Usually, growers working their steep Riesling vineyards in Germany’s Mosel Valley are dealing with wild boars come harvest time. If regional politicians have their way, the growers will soon be saddled with pork of a different kind.
About a month ago, I first heard about B50, a four-lane highway and proposed bridge traversing the Mosel Valley from the villages of Ürzig to Zeltingen-Rachtig. The bridge itself is a mile long and elevated more than 500 feet at its tallest point. The cost of the proposed project is estimated at 270 million euros, paid for by the taxpayers of the Rhineland-Palatinate (German news websites Zeitong and Ad Hoc News report that the federal government is picking up 250 million euros of the tab). The cost is likely to exceed this estimate.
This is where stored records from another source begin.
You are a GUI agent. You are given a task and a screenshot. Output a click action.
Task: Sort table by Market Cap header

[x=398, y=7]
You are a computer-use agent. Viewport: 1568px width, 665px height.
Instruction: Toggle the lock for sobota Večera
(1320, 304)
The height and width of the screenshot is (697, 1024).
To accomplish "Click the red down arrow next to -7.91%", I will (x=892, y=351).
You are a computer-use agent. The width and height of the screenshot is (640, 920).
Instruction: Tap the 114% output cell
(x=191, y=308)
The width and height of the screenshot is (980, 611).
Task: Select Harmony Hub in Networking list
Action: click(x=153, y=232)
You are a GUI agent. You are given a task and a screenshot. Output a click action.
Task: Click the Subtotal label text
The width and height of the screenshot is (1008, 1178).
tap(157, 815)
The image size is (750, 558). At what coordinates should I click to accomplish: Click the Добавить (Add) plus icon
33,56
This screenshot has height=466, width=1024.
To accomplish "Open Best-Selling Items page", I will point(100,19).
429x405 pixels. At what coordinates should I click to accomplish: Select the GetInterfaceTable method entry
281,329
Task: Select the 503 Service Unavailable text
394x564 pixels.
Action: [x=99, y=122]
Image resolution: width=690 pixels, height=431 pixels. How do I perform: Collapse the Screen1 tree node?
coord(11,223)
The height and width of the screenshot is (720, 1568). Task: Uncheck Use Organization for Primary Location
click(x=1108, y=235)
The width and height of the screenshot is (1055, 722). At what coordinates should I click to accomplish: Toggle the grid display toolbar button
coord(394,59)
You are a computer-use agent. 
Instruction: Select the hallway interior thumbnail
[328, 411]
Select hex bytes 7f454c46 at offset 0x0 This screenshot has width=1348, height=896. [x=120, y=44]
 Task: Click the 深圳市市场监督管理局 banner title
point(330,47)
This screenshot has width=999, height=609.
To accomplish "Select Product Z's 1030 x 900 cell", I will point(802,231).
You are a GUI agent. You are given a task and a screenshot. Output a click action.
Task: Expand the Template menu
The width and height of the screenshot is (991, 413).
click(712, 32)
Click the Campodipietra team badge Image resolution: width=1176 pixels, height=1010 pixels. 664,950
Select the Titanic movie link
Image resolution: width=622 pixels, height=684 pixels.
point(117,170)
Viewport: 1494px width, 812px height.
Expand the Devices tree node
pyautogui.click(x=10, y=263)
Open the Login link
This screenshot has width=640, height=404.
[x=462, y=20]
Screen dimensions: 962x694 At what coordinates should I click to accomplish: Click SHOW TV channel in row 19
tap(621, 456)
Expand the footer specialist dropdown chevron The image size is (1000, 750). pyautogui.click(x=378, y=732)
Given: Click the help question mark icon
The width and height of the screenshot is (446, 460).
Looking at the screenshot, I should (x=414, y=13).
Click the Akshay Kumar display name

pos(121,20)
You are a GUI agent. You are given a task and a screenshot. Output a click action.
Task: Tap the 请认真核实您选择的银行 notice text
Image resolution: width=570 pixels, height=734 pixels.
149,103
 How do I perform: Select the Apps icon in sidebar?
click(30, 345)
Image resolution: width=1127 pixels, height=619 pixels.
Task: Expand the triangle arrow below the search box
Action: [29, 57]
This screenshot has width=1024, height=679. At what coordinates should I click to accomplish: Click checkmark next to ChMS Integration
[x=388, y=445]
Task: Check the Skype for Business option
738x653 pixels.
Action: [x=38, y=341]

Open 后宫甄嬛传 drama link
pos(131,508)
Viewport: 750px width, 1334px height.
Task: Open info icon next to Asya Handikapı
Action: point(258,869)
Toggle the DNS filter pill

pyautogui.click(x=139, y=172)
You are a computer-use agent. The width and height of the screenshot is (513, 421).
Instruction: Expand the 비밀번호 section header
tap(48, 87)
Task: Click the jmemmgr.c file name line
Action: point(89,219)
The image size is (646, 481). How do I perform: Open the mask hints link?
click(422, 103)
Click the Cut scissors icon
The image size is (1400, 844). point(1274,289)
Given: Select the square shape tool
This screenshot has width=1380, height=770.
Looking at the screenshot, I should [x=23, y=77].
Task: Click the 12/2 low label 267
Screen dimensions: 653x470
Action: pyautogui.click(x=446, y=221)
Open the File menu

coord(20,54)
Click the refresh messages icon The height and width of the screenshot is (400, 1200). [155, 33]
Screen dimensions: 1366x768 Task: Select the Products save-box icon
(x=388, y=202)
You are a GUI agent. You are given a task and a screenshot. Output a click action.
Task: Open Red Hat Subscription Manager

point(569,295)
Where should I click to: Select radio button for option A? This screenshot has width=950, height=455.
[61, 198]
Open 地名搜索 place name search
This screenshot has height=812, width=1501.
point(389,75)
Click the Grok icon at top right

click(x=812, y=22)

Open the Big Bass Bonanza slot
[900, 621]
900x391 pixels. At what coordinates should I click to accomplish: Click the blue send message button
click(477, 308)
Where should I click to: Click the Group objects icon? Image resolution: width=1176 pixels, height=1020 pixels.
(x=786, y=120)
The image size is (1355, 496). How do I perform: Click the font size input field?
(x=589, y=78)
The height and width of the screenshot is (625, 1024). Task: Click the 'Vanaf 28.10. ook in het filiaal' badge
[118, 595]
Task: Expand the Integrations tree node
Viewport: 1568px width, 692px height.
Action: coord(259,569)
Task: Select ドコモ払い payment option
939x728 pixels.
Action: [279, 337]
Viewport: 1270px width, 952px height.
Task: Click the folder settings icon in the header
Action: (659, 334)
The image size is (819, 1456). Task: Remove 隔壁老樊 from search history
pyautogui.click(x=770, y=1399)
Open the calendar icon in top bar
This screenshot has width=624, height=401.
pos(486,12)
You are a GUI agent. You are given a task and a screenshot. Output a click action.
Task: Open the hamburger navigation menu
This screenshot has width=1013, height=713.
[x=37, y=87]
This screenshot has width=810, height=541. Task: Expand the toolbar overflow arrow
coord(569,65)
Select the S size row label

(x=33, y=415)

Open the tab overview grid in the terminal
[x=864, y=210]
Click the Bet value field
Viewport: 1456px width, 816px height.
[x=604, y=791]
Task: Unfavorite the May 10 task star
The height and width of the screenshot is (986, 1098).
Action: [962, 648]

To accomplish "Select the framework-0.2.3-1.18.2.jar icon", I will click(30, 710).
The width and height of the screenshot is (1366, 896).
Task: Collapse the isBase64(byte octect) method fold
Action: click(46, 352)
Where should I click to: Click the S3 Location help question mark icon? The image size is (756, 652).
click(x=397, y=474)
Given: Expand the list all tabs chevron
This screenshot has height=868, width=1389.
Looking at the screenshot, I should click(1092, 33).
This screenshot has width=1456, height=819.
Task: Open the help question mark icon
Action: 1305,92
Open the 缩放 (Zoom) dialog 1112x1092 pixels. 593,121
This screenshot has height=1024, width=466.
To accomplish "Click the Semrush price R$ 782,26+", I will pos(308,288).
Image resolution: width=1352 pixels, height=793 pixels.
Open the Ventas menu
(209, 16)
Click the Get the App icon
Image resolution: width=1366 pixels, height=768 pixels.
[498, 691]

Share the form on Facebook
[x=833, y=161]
The B50 history goes back about 40 years, to 1968. Various governments, legal challenges and lack of funding have delayed its construction until now. My associations with the Mosel Valley go back more than 20 years, so I was surprised not to hear about this project earlier. But that’s another story.
I recently saw Katharina Prüm, whose family owns the excellent Joh. Jos. Prüm estate, in New York. Their vineyards could be adversely affected. She told me ground was broken for the project in late April. Even in the best-case scenario, the project will desecrate a stunningly beautiful valley. "The Mosel should be a UNESCO cultural heritage, but that won’t happen with the bridge," she bristled. "It’s a bad idea but nothing can be done against it."
At its worst, the bridge and road may seriously impact the nearby vineyards. The section of vineyards from Zeltingen to Bernkastel is the largest contiguous slope of Riesling vines in the Mosel Valley, including top-quality sites such as Zeltinger Sonnenuhr, Wehlener Sonnenuhr, Graacher Himmelreich and Domprobst and Bernkasteler Doctor. On the other side of the river lie the Ürziger Würzgarten and Erdener Prälat vineyards, also prime Riesling sites.
While the construction won't pull out many vines, it will clear the forested land above the vineyards for the road. That vegetation helps to regulate the water supply to the vines below. Growers are concerned that drainage patterns and water supply will be significantly altered, with risk of flash flooding and erosion in areas.
The woodlands also currently protect the vines from cold air behind the valley; their destruction will change the mesoclimate. In this northern region, the unique combination of slate soils, temperature moderation from the river and the late-ripening Riesling grape that result in the delicate Mosel style of wine could be threatened.
There is also concern about damage during the construction itself, from the use of heavy equipment, dust and debris. Once the bridge is completed, it will shade certain vineyards.
"I am not sure whether or not it will affect the vineyards in the region, but it will certainly affect the vineyards in the immediate neighborhood, that is, a kilometer above and below the bridge, because of the shading effect and also the flow of some cold air from the hillsides down where the bridge cuts through the crown of the hillside, removing the protecting forests," explained Johannes Selbach, owner of Selbach-Oster in Zeltingen. "It may very likely affect some of the Urzig vineyards and some of the vineyards between Rachtig and the bridge."
Finally, the project is likely to affect the local tourist business, with possible hotel and restaurant closings.
While many growers oppose the project, one told me that there have been no adverse effects from a similar bridge built downstream at Winningen 30 years ago. He remains optimistic about the future of the vineyards in the immediate vicinity of the bridge.
The B50 highway and bridge will improve access to the Frankfurt-Hahn airport, speeding the trip from the ports of Belgium and the Netherlands by 30 minutes. According to German-based wine writer Stuart Pigott, the regional government wants to convert the airport to a cargo hub by connecting the Rhine-Main region to the North Sea ports instead of the current revenue-losing passenger hub for the low-fare airline Ryanair.
Pigott goes on to say that the Minister President of the Rhineland-Palatinate region, Kurt Beck, hopes the project will revive his political career. Beck, the former chairman of the Social Democratic party, resigned less than a year ago amidst recent crises facing the party.
Some growers have mounted a last ditch attempt to scuttle the project, spearheaded by Ürzig resident Sarah Washington. She wrote a letter to German chancellor Angel Merkel opposing the project a day prior to the ground-breaking ceremony. However, Selbach, who fought the project during the planning and decision-making phases, feels it’s a "done deal" and nothing more can be done.
I have a vested interest in this outcome because I buy, cellar and enjoy many wines from the vineyards that may be affected. I have reviewed, on average, more than 250 wines each year from the Mosel Valley, for the past 11 years. The style of Riesling coming from these sites is unique in the wine world and can’t be replicated anywhere else. It would be a shame to negate 2,000 years of history and culture for short-term political gain.